Dataset entries
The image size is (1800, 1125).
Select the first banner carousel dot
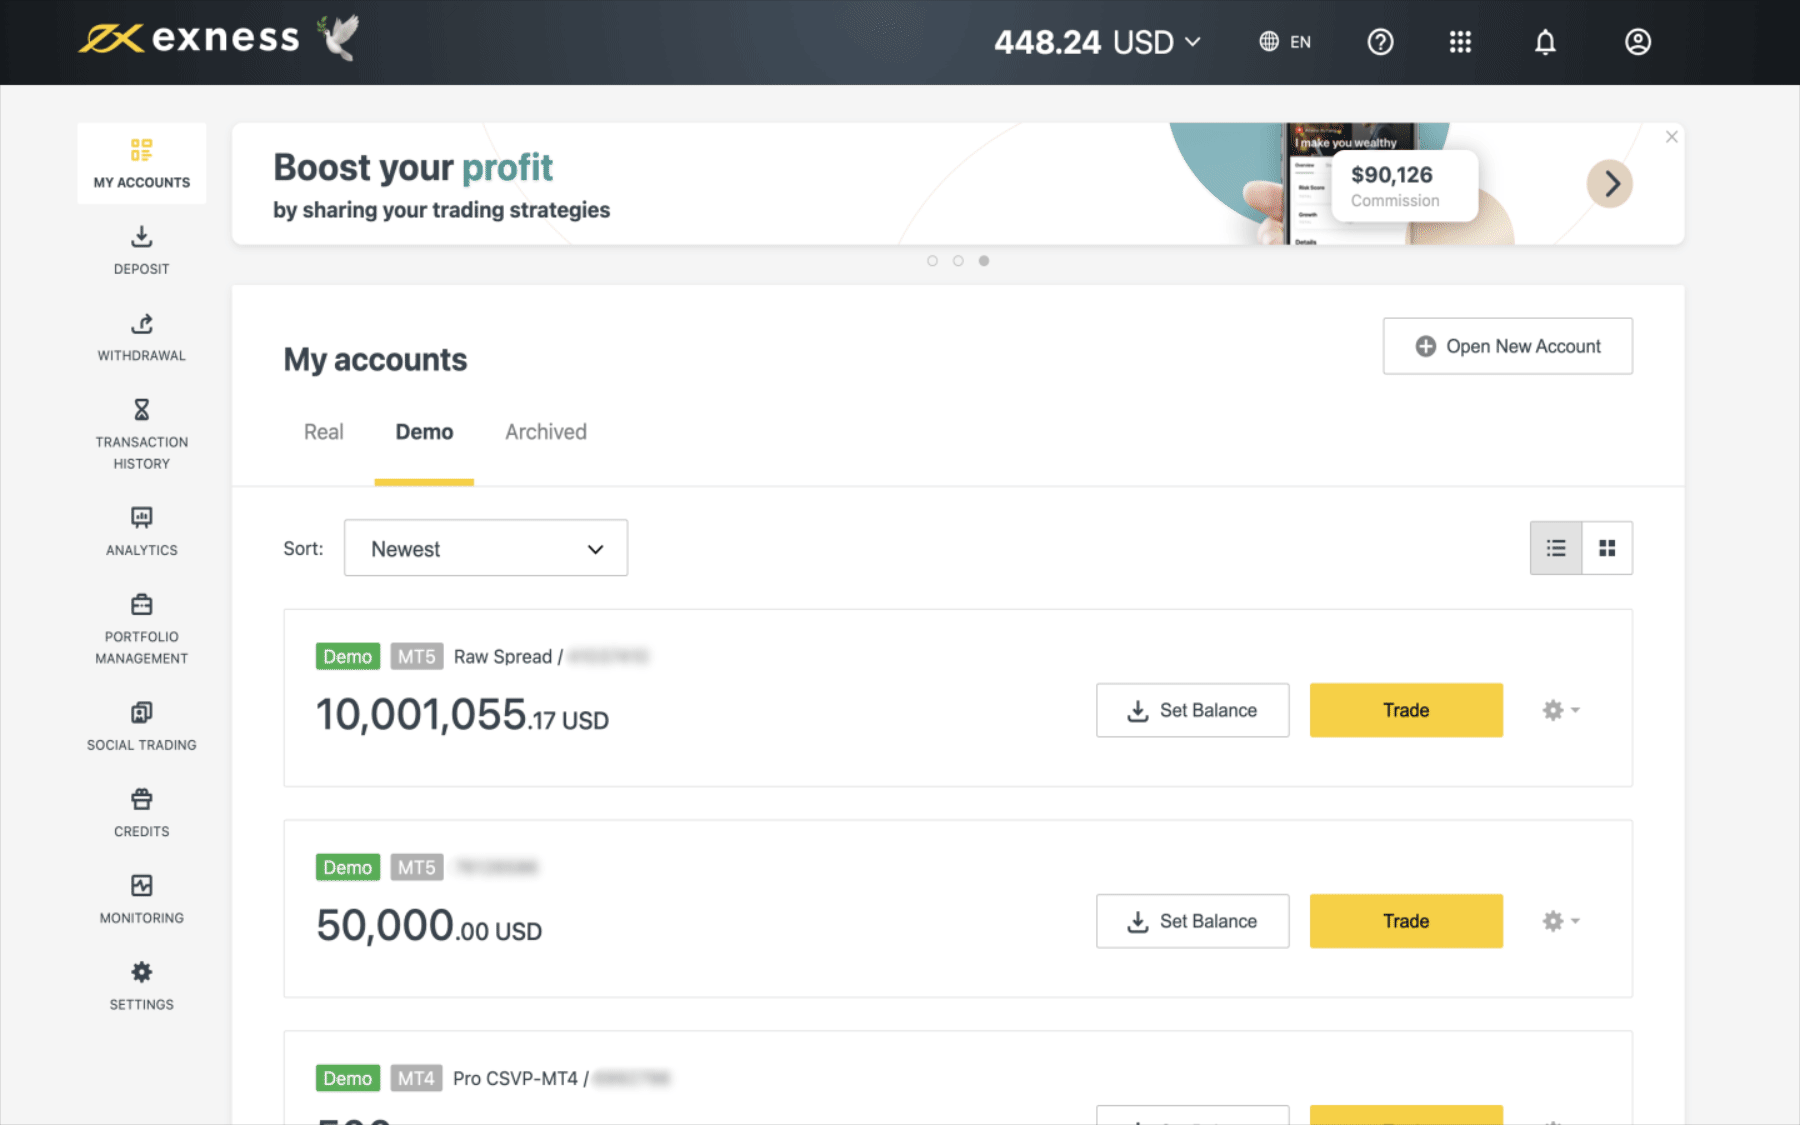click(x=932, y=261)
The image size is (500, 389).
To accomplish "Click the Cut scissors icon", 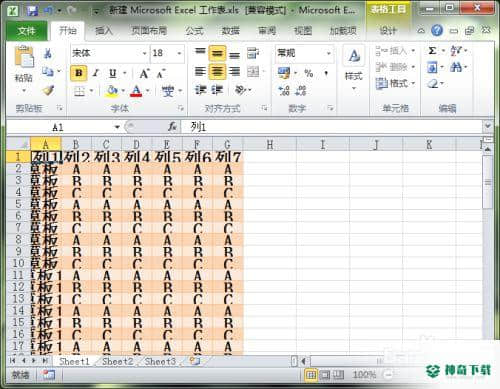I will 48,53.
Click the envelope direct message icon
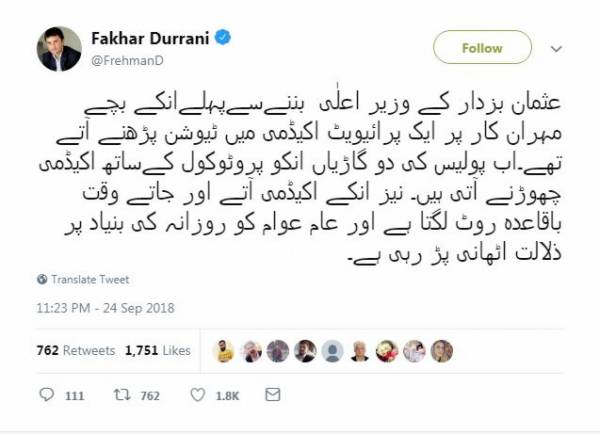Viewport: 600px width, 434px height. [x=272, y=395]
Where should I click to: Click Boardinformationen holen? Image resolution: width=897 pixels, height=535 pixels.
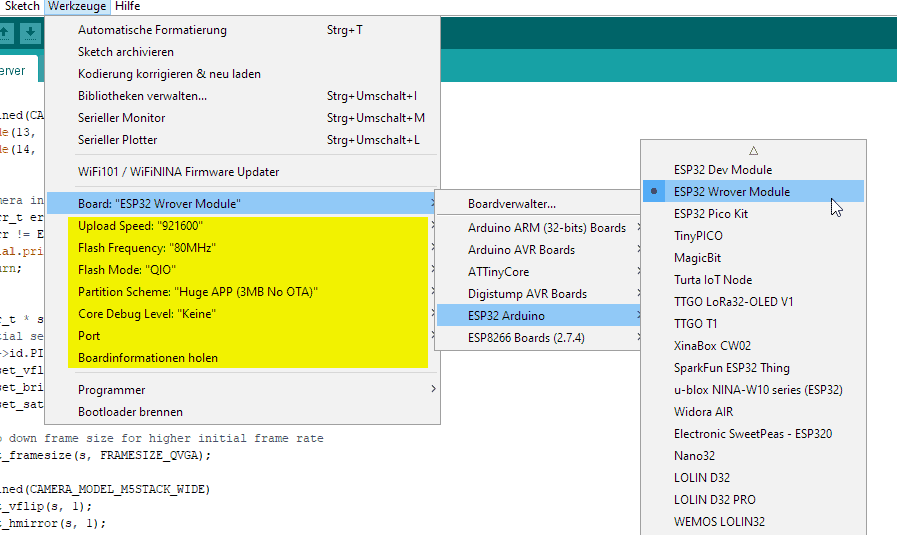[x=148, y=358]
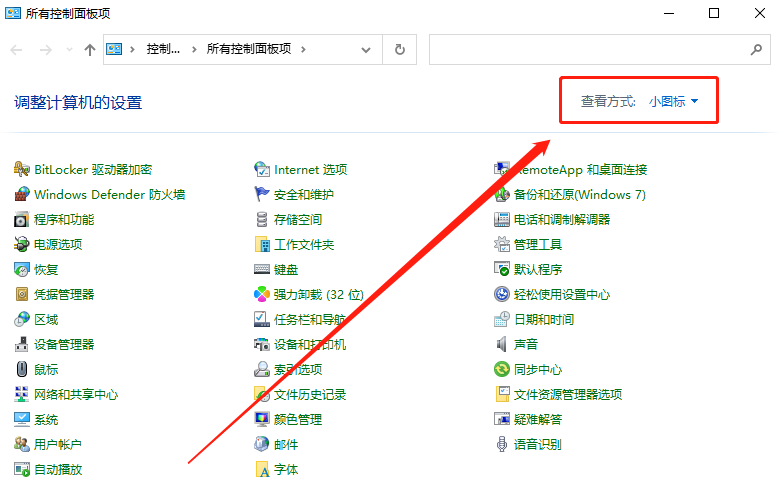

Problem requirements
Wherever the string "size" appears in a line of the records above, copy that line.

Task output
The image size is (1800, 1125).
The image size is (500, 389).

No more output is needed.